Pixel coordinate grounding data:
......

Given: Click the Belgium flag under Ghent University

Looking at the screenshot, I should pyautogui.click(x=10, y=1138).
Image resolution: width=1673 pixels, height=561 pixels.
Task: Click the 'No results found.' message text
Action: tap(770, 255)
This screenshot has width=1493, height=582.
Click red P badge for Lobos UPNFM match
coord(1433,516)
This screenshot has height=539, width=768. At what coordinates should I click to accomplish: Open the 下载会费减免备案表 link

......

*To do:* For this exercise, copy word for word the line that contains "This screenshot has width=1493, height=582." and every line after it, ending with the last line of the entries above.

*Finished exercise:*
This screenshot has width=1493, height=582.
Click red P badge for Lobos UPNFM match
coord(1433,516)
This screenshot has height=539, width=768. At what coordinates should I click to accomplish: Open the 下载会费减免备案表 link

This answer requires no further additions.